On 3/22/07, Chris Paulson-Ellis <
chris@edesix.com> wrote:
>
> Also, my flash device supports an in-device block-to-block page
> copy command to speed up this recovery operation. Neither Linux MTD nor
> YAFFS support this concept as far as I can tell.
The problem with using the block-to-block operations I've seen, is that you
have no way to check the ECC of the data as you move it. Thus, you could
read a page with a single-bit ECC error from a page within the old block and
write it out with the same error to a new block. When you read the data from
the new block, you detect the error (if you're lucky), and declare the new
block ready for retirement... If you're NOT lucky, a page of data will sit
with its single bit ECC error unread long enough that a second bit will flip
by the time you finally read the block, giving you an uncorrectable memory
error (UCME).
To reduce the latency of UCMEs you could have a process read each page of
NAND at some very slow rate, looking for and correcting single bit errors.

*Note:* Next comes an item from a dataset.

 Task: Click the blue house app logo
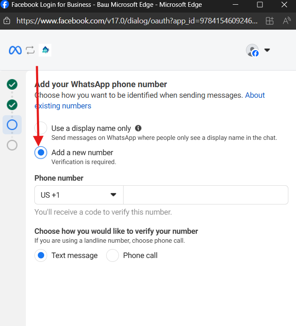pyautogui.click(x=45, y=50)
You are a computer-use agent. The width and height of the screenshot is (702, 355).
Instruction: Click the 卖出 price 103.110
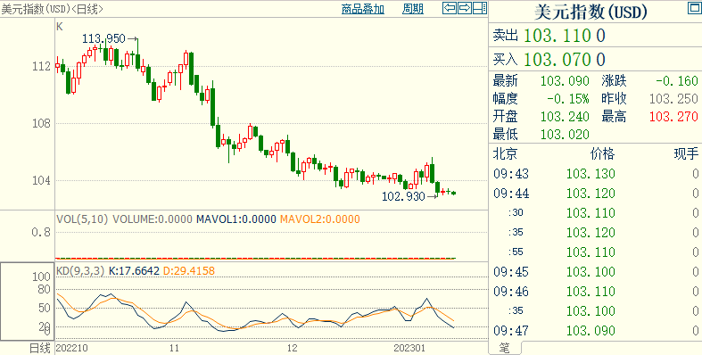(x=564, y=36)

The additional reads could, of course, increase the rate at which errors
crop up, due to NAND read-disturb effects. It'd be pretty straightforward
to create a Markov model of the system failures to determine the best rate
at which to scrub for CMEs. Given the wide range of NAND configurations,
this might would need to be a tuning parameter, unless the unavailability
curves are very flat in the region around the optimum value.
William
--
wjw1961@gmail.com
William J. Watson